ヒープ [Heap]

ヒープ(註)半順序集合(註)をツリーで表現したデータ構造です。親ノードは、子ノードよりも小さい(あるいは大きい)か等しいという条件を満たすツリー構造になります。 子の関係に制約はありません。あくまで親子間での制約です。

単にヒープと呼ぶ場合、バイナリツリーとして構成されるバイナリヒープを指すことが多いです。

特徴 - ヒープ プロパティ

親子の関係によってヒープの性質 - ヒープ プロパティ [heap peoperty](註)は2種類に分かれます。

最大ヒープ [max-heap property]
親ノードは子ノードより大きいか等しい。
最小ヒープ [min-heap property]
親ノードは子ノードより小さいか等しい。

プロパティによりルートノードは常に最大あるいは最小要素となります。ヒープはこういった特徴から、抽象データ型であるプライオリティ キュー [priority queue] (優先順位付き待ち行列とも呼ばれる)のデータ構造として利用されます。
また、ヒープを用いた整列アルゴリズムに、ヒープソートというものがあります。

実装

ヒープ(バイナリヒープ)は配列を使って実現されます。ツリーの高さは高さ n の要素が使用されるまで、高さ n+1 の要素を作成しません。インデックスを 1 から開始するとノード n の親ノードは n/2、子ノードは 2n2n+1でアクセスできます。

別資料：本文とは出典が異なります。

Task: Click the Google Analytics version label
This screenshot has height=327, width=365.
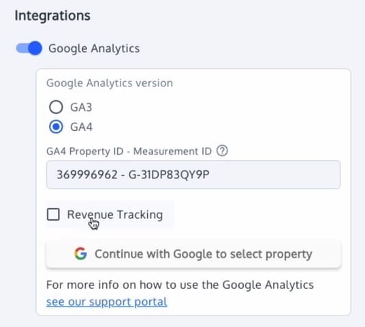Action: (110, 83)
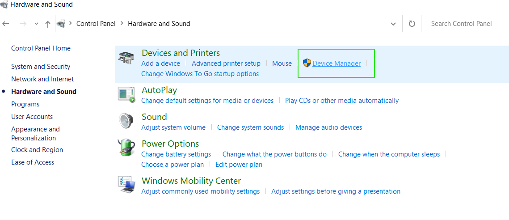Click the Windows Mobility Center icon
Screen dimensions: 509x220
[x=126, y=185]
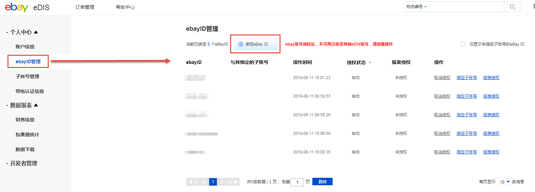Open the 订单管理 menu
Screen dimensions: 535x192
coord(85,7)
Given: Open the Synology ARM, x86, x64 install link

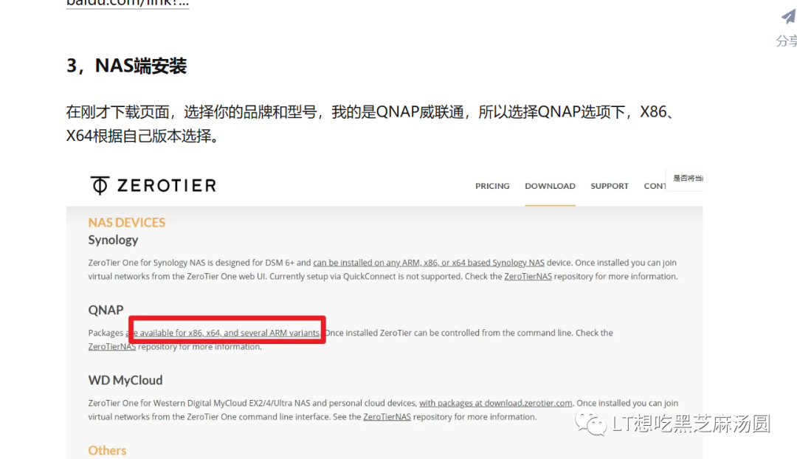Looking at the screenshot, I should [429, 263].
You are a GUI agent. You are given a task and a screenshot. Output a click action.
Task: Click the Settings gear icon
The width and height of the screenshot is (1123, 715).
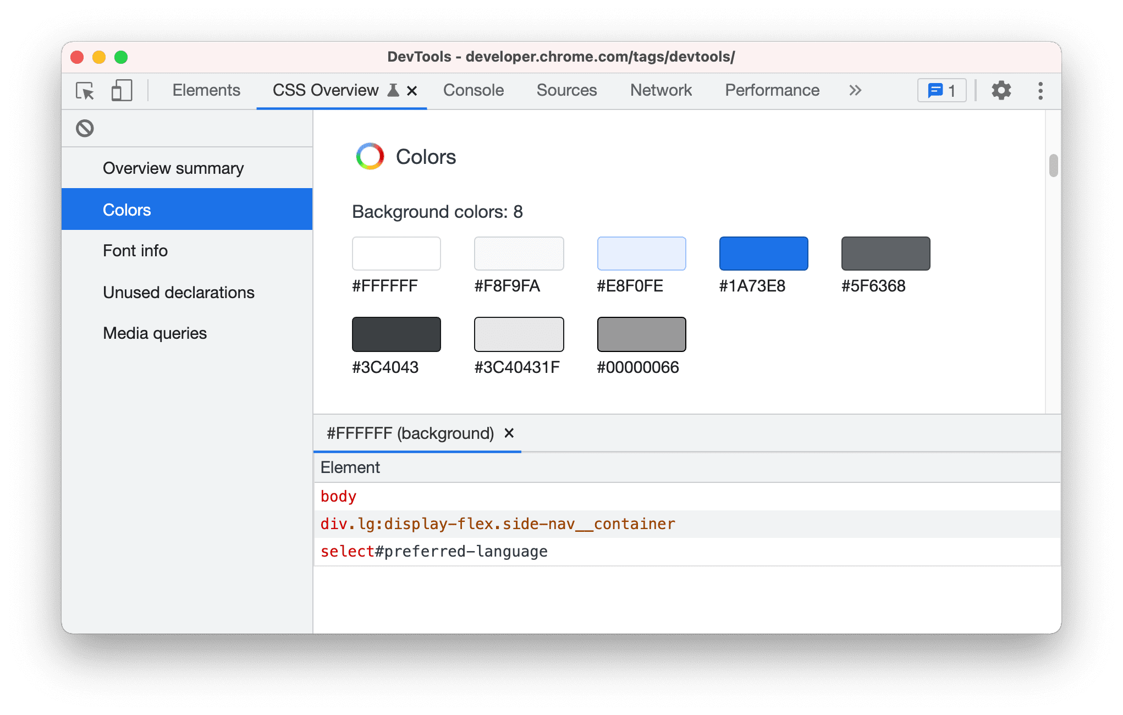pos(1002,90)
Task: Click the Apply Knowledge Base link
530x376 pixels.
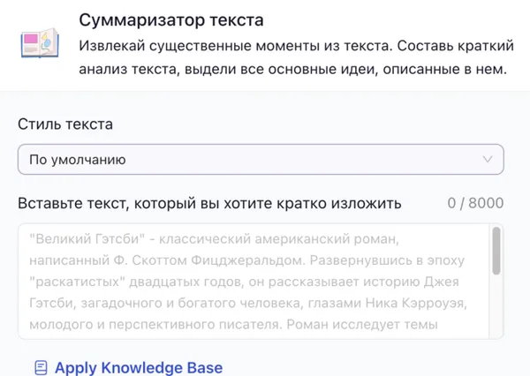Action: pyautogui.click(x=138, y=367)
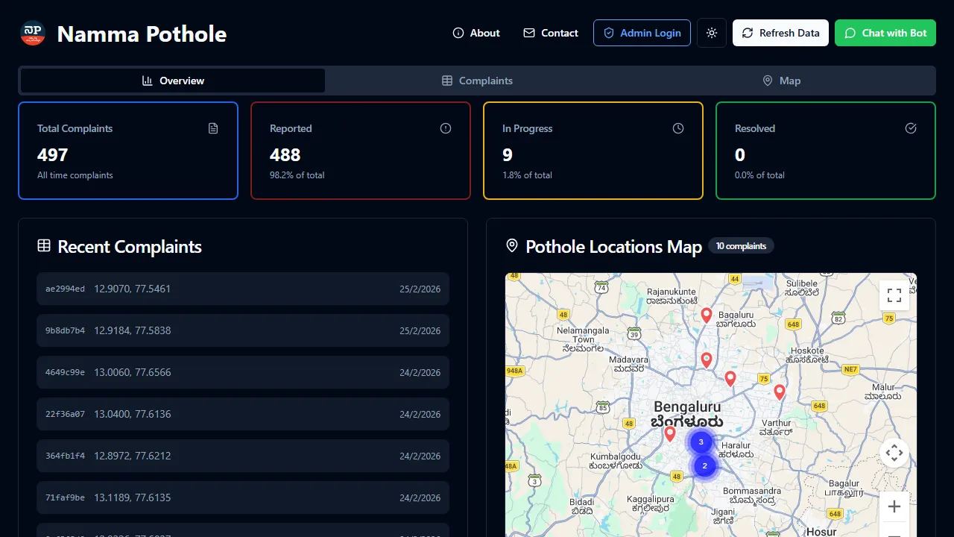
Task: Enter fullscreen on the pothole map
Action: pyautogui.click(x=894, y=295)
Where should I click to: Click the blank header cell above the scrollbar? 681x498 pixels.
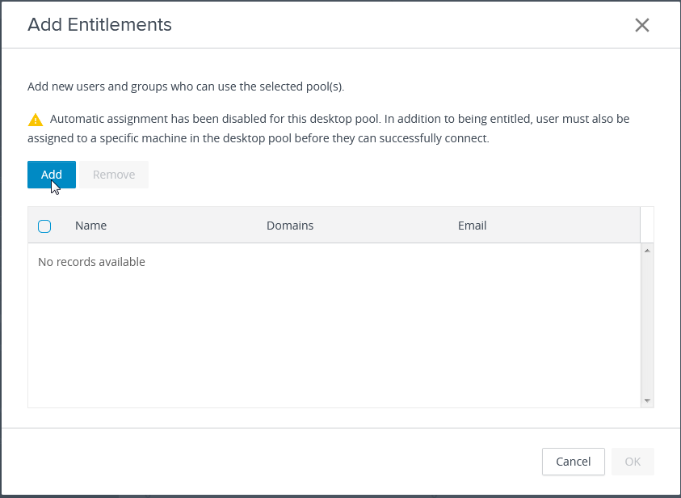point(647,225)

親ノードのインデックスを計算する除算 n/2 は小数点以下を切り捨てます。

サンプルコード

C言語

配列で最大ヒープ [max-heap] を作成する関数です。


/* max-heap property */
void insert(int val, int heap[], int counter)
{
    int i = counter + 1;
    while( (i != 1) && (heap[i/2] < val) ) {
        heap[i] = heap[i/2];
        i = i/2;
    }
    heap[i] = val;
}
  
ヒープのデモンストレーション プログラム: heap.c

注釈
ヒープ
コンピュータ サイエンスでヒープと言う場合「ヒープ領域」を指すこともありますので間違わないようにしましょう。
半順序集合
リンク: 半順序集合とは
ヒープ プロパティ [heap property]
日本語訳をほとんど見掛けませんが「ヒープ特性」と書かれた文書を目にした事があります。一般的な訳語が無いという判断でこの文書ではカタカナ英語にしています。